2. A prayer written and often recited in the family circle by Mr van Gogh; see letter 113. Van Gogh quoted this text a number of times: see letters 89, 92, 98, 102, 103, 104, 114 and 411.
4. Reading the Bible [1724], which he promised to send in letter 40.
5. Theo had probably seen the panel, acquired in 1874 by the Mauritshuis in The Hague, of Christ on the Cross (Mary and John at the Cross) by Jan Symonsz. Pynas; it was exhibited in 1875 (now Amsterdam, Rembrandthuis). Ill. 1732 [1732]. See Musée Royal de la Haye (Mauritshuis). Catalogue raisonné des tableaux et des sculptures. The Hague 1895, pp. 297-298, cat. no. 131 (265) and cat. The Hague 1993, p. 117, inv. no. 131.
6. The lithograph Le moine (The monk) by Jules Joseph Augustin Laurens was made after Narcisse Virgile Diaz’s sketch The monk, also called Claude Frollo and Esmeralda (Montpellier, Musée Fabre). The depiction is based on Victor Hugo, Notre-Dame de Paris, book 8, chapter 4 ‘Lasciate ogni speranza’. Laurens’s lithograph is part of the collection ‘Galerie Bruyas’ (no. 11). (Paris, BNF, Cabinet des Estampes). Ill. 1733 [1733]. Cf. Marilyn Ruth Brown, The image of the ‘bohémien’ from Diaz to Manet and Van Gogh. Diss. Yale University 1978, pp. 280-281.
[67] [1733]
7. Adriaen van Ostade, Family portrait, formerly known as The painter’s family, 1654 (Paris, Musée du Louvre). Ill. 1734 [1734].
8. Regarding The pilgrims at Emmaus [1710] by Rembrandt, see letter 34.
9. Rembrandt, Les pélerins d’Emmaüs (The pilgrims at Emmaus), engraving from 1875 by Amadée and Eugène Varin (Bordeaux, Musée Goupil). Ill. 1735 [1735]. Below the engraving appears the text in French of Luke 24:30-31.

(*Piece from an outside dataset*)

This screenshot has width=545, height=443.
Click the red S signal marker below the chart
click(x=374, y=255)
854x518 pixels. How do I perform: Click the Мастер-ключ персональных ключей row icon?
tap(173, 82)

10. Egbert Rubertus Borchers had registered as a resident of The Hague on 8 June 1872, declaring himself to be a civil servant and giving his former city of residence as Amsterdam. In The Hague he first lived at Lange Beestenmarkt 32, later, among other places, at Van Limburg Stirumstraat 81, Trompstraat 120 and Jacob van der Doesstraat 57 (later no. 62); the dates of these moves are not recorded. Borcher’s mother, Haika Borchers-Middel, and his sister, Boukje, were registered as living with him at Jacob van der Doesstraat 57 (GAH).
11. Van Gogh was probably referring to the establishment of the publican Johannes Willem Frederik Kraft at (Kleine) Bagijnestraat 3 (GAH, Adresboeken 1881-1882). In the nineteenth century, Bagijnestraat had a somewhat suspect reputation, being referred to in popular parlance as ‘Bagijnejacht’ or the ‘Jacht’ (the hunt), which might explain Vincent’s word of caution. In the nineteenth century, a visit to a prostitute was considered therapeutic in cases of melancholy; see Mathijsen 2002, p. 62 and cf. Nop Maas, Seks!... in de negentiende eeuw. Nijmegen 2006, p. 89.
12. Jeanette Geertruida Marda ran a tobacconist’s shop at Kneuterdijk 3 (GAH, Adresboeken 1871-1874).
15. The public servant Johannes Wilhelmus Weehuizen, with whom Theo had previously been in contact, had died on 4 March 1875 in The Hague.